--- Data supplied ---
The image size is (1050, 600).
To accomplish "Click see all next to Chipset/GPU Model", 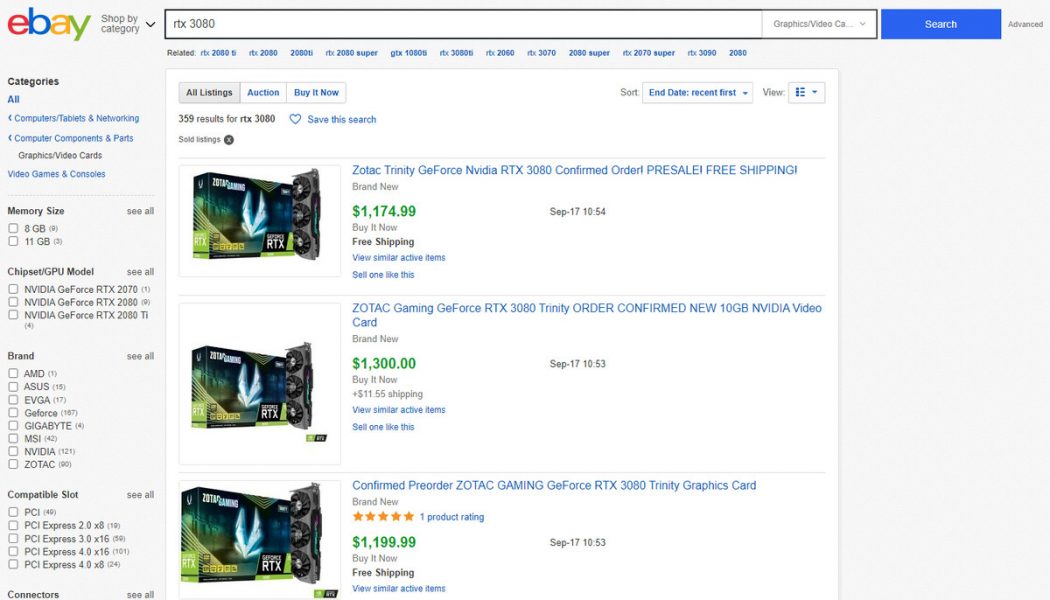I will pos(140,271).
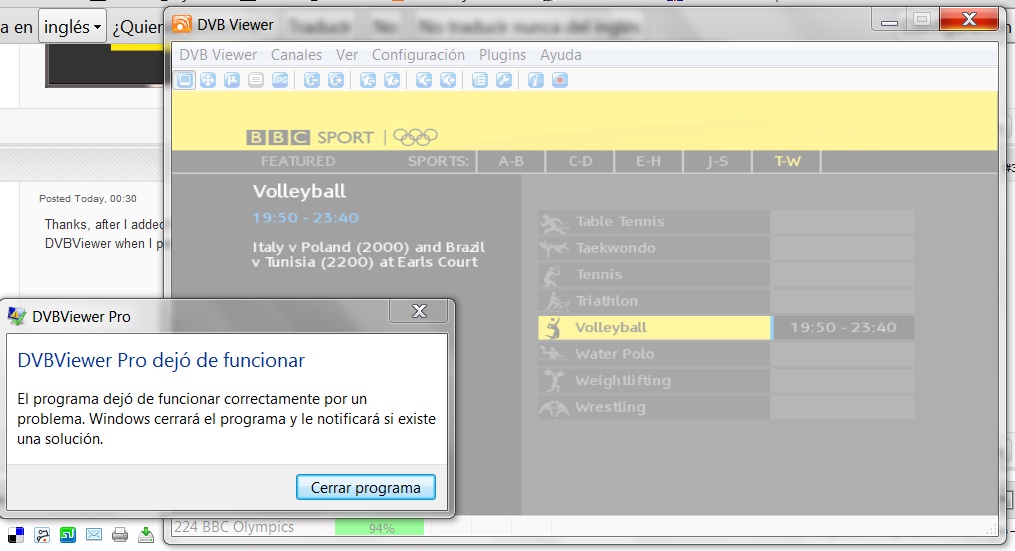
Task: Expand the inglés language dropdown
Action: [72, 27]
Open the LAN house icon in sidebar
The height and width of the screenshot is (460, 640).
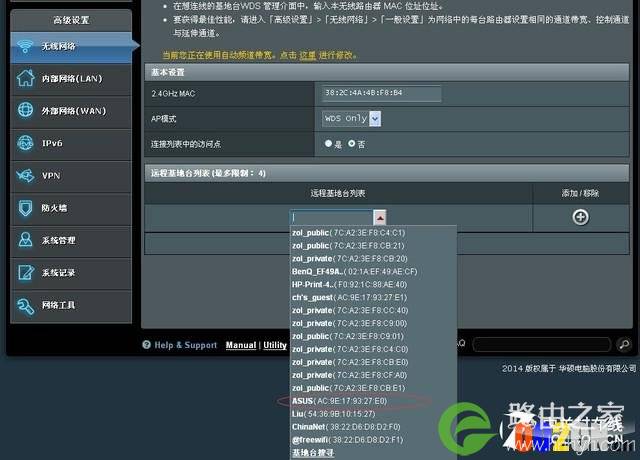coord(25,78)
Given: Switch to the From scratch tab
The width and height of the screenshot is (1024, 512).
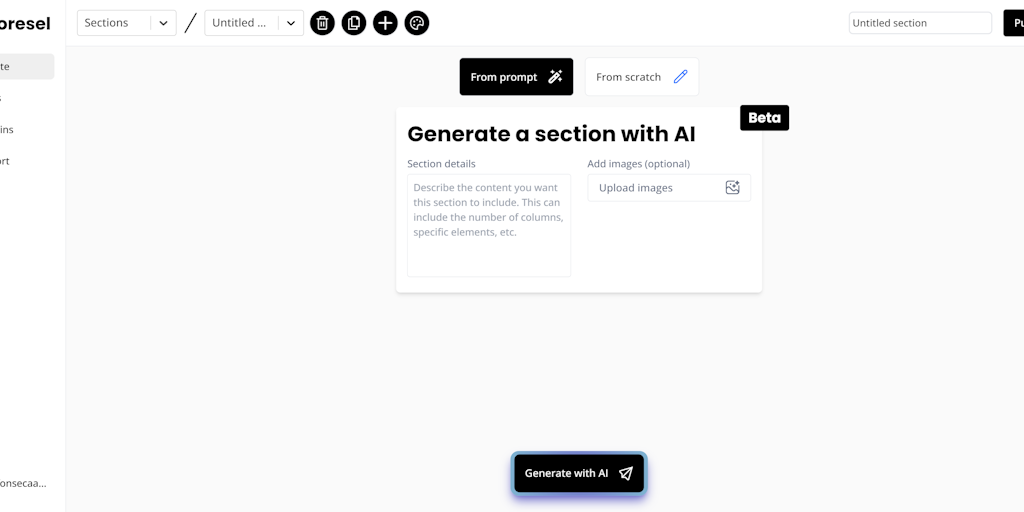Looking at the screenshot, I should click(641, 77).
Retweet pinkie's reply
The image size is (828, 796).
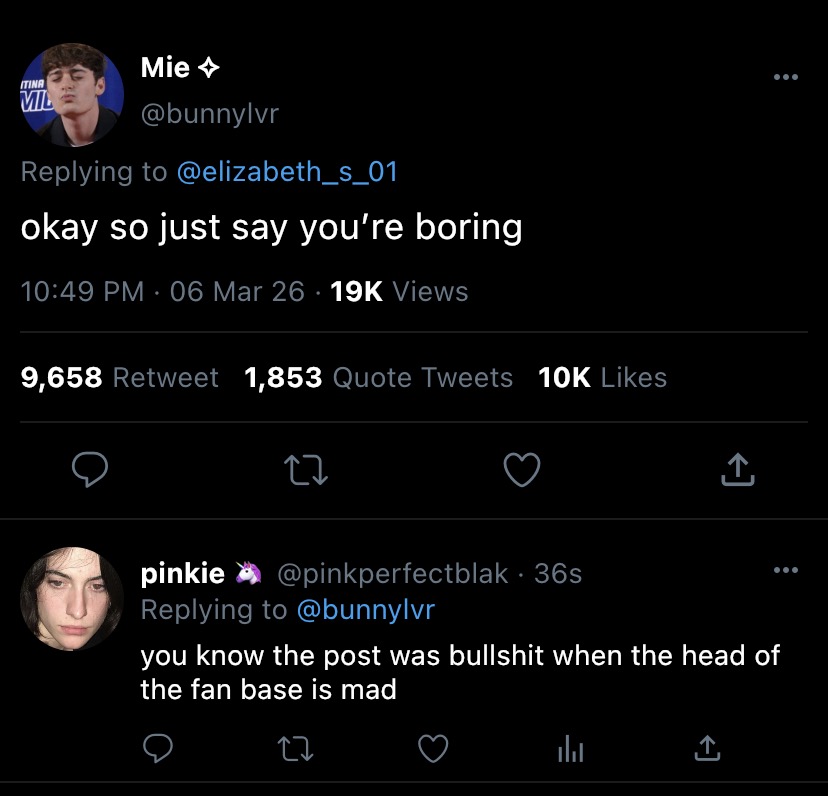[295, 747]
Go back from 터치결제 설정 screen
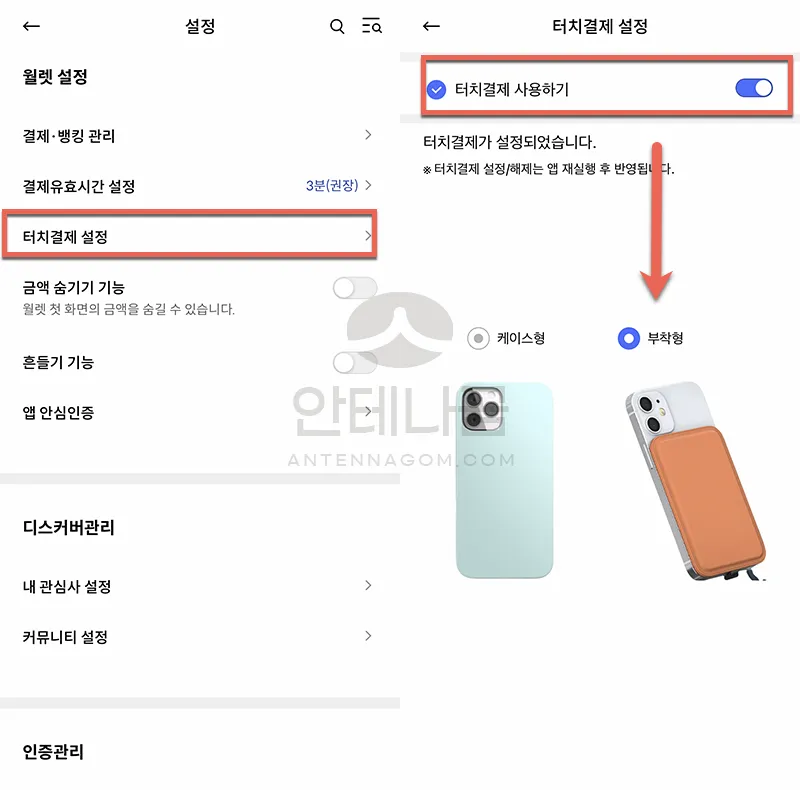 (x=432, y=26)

* * *

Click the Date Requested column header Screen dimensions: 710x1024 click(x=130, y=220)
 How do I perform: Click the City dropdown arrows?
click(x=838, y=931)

---

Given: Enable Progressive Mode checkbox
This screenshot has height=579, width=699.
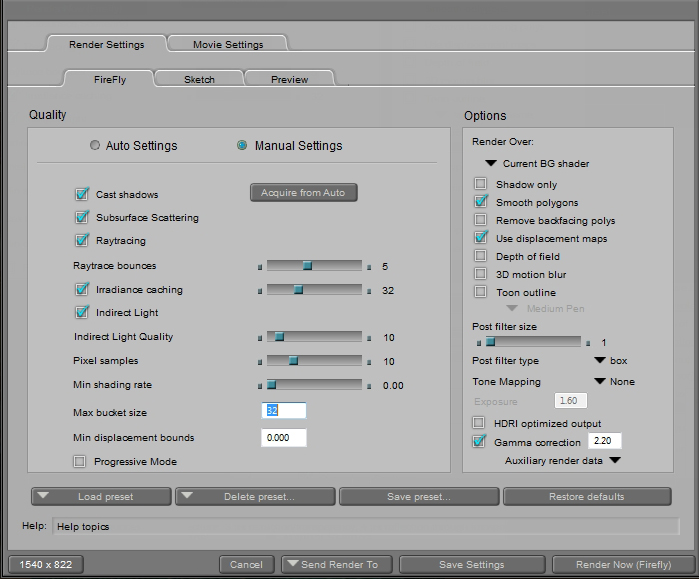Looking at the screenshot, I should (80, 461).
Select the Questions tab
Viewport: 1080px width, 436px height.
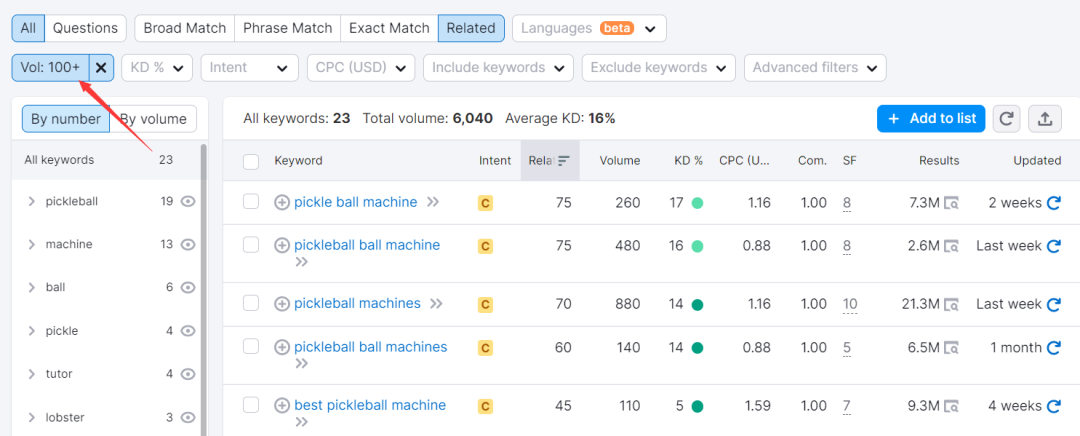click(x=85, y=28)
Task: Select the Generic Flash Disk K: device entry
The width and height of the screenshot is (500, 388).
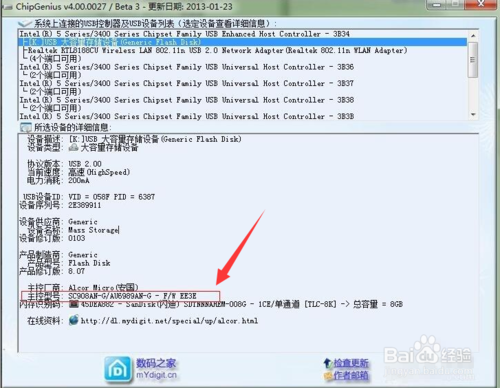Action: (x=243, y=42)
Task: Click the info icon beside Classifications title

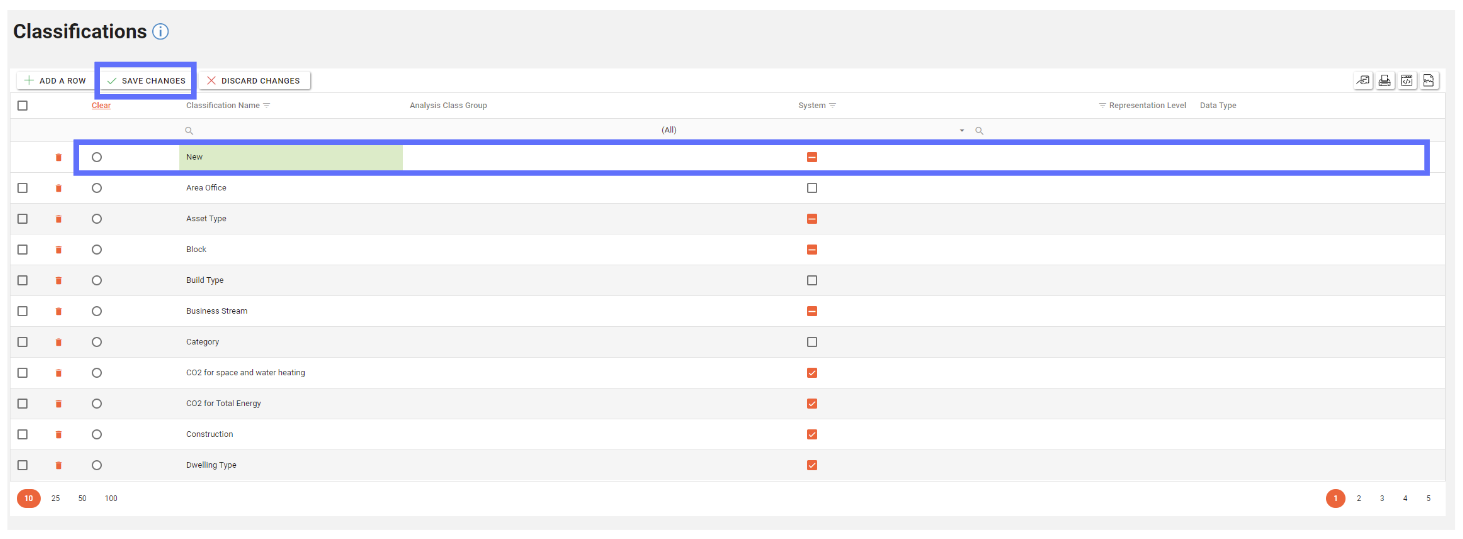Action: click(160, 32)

--- Work required ---
In how many lines of the data does the string "Given" appear? Give only the number.

--- Response to the exercise ---
2